**ESTRATTO:**
Autore: Giovanni Magherini Graziani.
Anno: 1886-1910.
Genere: Horror.
Editore: Edizioni Hypnos, 2011/2016.
Collana: Impronte.
Pagine: 172.
Prezzo: 14,90 euro.
A cura di Matteo Mancini.
Ennesima pregevole iniziativa delle Edizioni Hypnos di Milano che riportano in auge i racconti dell'unico scrittore italiano apparso sulle pagine di Weird Tales, il leggendario pulp magazine su cui presero le mosse i vari Howard Phillips Lovecraft, Robert Ervin Howard e Clark Ashton Smith. Giovanni Magherini, che aggiunse al proprio cognome quello della moglie (Libri Graziani), è considerato un padre del gotico rurale, per taluni della narrativa fantastica italiana sebbene sia rimasto misconosciuto per anni. All'Ombra dell' Antico Nemico, sintesi di due delle tre antologie realizzate dall'autore originario di Figline Valdarno (Fi), è una pubblicazione di valenza culturale, un appuntamento ghiotto per gli studiosi di letteratura fantastica italiana. In precedenza pubblicato da Marino Solfanelli Editore, che propose un trittico sotto il segno del titolo Il Libro del Comando (1990), e dalla Fanucci Editore che licenziò nel 1987 la traduzione in italiano dall'inglese di Fioraccio poi proposto, nella versione originale, dieci anni dopo dal Gruppo Newton, Magherini Graziani torna all'attenzione degli appassionati e lo fa con un volume formato da sette racconti, tre dei quali ripresentati dopo oltre cento anni dalla loro uscita.

**VOCI DI DATI:**
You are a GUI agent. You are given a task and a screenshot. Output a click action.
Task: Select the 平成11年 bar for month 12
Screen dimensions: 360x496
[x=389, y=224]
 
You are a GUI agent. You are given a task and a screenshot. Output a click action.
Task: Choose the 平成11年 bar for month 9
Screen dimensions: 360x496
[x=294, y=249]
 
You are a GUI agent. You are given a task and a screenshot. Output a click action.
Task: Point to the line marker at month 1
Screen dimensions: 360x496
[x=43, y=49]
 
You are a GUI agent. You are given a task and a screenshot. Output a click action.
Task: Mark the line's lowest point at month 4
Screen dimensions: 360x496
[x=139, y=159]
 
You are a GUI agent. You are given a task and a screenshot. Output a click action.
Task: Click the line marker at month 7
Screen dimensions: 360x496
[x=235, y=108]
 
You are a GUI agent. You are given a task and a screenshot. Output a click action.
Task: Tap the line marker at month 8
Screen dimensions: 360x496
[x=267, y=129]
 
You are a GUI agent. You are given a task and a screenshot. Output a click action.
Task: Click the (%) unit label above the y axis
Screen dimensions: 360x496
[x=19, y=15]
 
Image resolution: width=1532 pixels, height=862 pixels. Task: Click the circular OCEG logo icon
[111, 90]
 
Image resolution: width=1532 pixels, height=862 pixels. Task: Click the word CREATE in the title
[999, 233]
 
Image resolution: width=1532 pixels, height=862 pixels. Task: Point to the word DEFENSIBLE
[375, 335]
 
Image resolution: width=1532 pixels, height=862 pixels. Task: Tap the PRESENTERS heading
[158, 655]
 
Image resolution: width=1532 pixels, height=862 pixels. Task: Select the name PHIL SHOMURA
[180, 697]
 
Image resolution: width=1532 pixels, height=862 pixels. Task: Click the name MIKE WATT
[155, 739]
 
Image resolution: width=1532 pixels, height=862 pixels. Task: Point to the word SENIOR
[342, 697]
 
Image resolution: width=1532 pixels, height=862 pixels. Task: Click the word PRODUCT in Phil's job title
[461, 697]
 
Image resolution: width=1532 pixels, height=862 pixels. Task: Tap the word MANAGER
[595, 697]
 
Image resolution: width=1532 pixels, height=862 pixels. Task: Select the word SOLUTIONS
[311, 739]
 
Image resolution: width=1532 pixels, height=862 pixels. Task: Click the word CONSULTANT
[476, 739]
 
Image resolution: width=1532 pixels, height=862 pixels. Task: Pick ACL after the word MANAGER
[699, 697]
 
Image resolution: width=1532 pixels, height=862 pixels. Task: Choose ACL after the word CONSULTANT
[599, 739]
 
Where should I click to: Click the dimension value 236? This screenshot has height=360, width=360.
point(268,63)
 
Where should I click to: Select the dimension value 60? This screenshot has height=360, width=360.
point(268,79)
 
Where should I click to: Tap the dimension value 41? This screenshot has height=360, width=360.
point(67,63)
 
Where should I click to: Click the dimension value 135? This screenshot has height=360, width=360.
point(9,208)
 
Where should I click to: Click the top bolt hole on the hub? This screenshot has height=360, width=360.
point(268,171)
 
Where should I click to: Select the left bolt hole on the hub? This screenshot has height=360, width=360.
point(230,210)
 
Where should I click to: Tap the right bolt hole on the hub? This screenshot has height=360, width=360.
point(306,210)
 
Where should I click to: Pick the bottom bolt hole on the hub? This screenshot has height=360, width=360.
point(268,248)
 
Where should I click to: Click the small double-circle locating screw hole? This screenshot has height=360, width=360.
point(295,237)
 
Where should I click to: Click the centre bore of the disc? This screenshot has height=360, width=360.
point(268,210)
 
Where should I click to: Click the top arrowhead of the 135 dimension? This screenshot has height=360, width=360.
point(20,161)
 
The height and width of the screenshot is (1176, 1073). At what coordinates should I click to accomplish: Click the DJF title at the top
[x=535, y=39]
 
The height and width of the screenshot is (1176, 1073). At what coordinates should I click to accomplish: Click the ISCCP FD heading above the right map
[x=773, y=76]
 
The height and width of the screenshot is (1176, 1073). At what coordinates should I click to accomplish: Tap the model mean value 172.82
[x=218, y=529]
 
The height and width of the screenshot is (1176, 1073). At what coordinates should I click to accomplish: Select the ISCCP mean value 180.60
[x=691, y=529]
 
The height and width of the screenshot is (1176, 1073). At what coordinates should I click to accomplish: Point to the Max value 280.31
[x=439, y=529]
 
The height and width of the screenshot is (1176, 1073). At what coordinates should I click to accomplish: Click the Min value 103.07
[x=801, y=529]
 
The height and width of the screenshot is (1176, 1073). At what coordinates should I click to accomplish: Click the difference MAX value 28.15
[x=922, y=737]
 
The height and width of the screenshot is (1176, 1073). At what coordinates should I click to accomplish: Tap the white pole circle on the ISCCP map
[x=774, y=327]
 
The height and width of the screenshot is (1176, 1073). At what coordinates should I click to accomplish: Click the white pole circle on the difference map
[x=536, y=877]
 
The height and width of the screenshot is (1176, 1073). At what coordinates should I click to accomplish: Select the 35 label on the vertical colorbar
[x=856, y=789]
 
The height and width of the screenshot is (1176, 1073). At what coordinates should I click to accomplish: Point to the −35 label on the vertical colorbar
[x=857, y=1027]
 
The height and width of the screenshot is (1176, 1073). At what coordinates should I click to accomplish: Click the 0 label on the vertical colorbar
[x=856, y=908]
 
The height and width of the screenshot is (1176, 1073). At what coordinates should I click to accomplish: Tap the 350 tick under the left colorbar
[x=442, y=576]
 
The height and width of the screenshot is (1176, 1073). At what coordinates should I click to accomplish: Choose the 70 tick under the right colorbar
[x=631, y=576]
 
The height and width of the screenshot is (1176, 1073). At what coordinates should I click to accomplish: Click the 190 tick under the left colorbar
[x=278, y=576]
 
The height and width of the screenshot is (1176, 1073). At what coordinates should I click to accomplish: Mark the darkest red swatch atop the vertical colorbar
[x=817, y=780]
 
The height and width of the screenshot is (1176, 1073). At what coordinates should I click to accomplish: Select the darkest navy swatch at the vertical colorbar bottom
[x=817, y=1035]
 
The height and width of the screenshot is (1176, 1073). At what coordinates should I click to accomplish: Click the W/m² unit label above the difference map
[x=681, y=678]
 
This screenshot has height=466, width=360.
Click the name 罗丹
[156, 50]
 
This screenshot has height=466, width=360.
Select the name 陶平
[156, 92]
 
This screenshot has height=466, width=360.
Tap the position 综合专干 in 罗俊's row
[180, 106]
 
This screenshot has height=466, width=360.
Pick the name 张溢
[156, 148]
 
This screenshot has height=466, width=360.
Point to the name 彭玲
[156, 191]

**OBIETTIVO:** Riscrivi la scheda del libro a partire da "Autore: Giovanni Magherini" e proseguendo fino a "Prezzo: 14,90 euro.", sostituendo "Horror" con "Gotico". Le voci sono materiale a sé, distinto dalla scheda del libro.

**RISPOSTA:**
Autore: Giovanni Magherini Graziani.
Anno: 1886-1910.
Genere: Gotico.
Editore: Edizioni Hypnos, 2011/2016.
Collana: Impronte.
Pagine: 172.
Prezzo: 14,90 euro.